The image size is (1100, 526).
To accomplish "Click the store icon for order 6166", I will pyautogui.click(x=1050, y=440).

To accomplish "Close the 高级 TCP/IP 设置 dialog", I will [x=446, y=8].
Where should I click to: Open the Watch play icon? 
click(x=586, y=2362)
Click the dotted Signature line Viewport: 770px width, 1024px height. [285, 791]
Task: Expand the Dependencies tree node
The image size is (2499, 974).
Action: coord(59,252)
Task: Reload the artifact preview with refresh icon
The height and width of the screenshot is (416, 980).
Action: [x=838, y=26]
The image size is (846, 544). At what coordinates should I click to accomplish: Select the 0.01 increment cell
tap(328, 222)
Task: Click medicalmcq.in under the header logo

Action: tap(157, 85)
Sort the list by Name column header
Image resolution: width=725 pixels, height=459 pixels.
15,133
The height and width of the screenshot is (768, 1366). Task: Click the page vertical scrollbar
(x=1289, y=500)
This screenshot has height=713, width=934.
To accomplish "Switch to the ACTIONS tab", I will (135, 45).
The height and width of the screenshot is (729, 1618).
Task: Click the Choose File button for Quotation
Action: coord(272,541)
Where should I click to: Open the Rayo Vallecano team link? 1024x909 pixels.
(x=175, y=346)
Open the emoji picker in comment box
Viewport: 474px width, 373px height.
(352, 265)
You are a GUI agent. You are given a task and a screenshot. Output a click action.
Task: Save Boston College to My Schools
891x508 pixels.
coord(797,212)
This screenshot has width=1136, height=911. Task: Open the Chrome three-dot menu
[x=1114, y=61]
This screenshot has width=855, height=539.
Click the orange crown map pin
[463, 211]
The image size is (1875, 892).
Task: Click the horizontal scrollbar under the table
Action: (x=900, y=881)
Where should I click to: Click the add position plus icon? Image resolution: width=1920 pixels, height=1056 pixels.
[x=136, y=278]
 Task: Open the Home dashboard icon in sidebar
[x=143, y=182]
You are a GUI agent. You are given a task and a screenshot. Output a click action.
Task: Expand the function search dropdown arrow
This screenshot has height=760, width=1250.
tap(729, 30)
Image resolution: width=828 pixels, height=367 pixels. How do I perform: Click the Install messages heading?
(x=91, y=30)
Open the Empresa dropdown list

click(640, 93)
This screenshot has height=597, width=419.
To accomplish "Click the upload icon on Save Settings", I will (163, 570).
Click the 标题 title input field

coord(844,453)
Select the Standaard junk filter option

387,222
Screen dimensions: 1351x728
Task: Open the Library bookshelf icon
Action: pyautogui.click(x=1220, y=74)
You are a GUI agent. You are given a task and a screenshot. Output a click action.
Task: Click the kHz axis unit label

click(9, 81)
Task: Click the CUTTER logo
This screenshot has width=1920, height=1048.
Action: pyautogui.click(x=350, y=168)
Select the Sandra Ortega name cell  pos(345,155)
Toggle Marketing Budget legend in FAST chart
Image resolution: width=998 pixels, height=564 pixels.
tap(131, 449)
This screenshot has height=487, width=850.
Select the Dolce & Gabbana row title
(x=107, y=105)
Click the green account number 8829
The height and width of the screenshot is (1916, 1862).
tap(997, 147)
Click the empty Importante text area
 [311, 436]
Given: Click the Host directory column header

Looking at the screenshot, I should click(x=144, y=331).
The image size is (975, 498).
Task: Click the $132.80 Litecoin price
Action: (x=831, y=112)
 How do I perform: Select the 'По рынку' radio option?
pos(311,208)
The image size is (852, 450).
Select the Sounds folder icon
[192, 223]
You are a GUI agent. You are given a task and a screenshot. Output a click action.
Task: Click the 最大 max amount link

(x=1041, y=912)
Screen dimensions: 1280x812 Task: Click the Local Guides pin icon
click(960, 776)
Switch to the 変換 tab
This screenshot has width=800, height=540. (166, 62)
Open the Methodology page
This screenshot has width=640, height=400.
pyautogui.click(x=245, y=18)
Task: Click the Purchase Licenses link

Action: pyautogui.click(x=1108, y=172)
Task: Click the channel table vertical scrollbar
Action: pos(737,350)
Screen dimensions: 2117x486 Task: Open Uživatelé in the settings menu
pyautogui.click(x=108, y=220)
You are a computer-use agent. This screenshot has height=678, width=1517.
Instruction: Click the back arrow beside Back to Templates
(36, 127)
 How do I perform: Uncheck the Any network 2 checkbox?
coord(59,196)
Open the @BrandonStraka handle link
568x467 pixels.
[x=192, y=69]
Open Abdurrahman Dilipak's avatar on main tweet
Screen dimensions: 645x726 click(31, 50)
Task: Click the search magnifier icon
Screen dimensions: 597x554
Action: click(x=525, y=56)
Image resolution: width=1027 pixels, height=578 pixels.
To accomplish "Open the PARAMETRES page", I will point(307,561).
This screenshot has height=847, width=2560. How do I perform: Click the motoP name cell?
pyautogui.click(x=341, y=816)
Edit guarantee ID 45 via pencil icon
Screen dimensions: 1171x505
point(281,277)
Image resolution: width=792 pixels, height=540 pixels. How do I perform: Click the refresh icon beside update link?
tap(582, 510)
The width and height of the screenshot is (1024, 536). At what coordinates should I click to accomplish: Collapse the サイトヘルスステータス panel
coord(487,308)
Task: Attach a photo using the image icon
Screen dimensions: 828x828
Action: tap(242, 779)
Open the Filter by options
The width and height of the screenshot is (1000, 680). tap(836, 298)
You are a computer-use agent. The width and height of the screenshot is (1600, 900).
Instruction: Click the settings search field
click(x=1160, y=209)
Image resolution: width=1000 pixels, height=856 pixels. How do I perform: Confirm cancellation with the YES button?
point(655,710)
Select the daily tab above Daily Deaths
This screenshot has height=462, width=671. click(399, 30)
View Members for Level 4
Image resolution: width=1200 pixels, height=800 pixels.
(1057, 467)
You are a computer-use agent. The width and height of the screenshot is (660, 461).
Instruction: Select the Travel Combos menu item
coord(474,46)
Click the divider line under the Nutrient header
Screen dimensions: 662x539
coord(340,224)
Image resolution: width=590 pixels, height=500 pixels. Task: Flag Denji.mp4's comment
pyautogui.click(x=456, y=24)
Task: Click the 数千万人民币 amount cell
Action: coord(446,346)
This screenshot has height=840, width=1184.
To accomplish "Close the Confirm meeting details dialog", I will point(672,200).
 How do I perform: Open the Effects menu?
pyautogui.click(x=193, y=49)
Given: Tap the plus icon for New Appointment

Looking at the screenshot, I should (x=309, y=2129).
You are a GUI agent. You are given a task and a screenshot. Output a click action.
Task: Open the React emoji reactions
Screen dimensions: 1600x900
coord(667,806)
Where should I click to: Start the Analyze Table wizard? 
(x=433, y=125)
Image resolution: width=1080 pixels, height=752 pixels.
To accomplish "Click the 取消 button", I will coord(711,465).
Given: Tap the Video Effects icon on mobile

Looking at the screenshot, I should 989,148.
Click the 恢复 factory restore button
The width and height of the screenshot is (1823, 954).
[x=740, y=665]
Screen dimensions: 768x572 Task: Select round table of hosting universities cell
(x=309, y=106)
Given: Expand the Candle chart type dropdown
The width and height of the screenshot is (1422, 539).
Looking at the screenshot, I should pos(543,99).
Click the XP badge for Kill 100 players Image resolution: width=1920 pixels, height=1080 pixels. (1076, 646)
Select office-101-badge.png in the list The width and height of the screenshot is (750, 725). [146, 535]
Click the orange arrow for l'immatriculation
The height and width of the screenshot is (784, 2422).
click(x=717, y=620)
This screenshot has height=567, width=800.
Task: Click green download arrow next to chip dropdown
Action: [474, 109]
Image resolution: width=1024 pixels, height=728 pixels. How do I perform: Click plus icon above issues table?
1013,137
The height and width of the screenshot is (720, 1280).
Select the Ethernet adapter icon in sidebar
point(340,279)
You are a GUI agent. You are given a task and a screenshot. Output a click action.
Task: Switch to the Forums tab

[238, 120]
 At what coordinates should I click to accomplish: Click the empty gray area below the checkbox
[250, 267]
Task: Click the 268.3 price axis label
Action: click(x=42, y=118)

• _Assigned task_
Which lines of the records hold the string "Close"? Copy each one.

• _Solution below_
To accomplish "Close the 高级 TCP/IP 设置 dialog", I will [x=446, y=8].
To accomplish "Close the Confirm meeting details dialog", I will point(672,200).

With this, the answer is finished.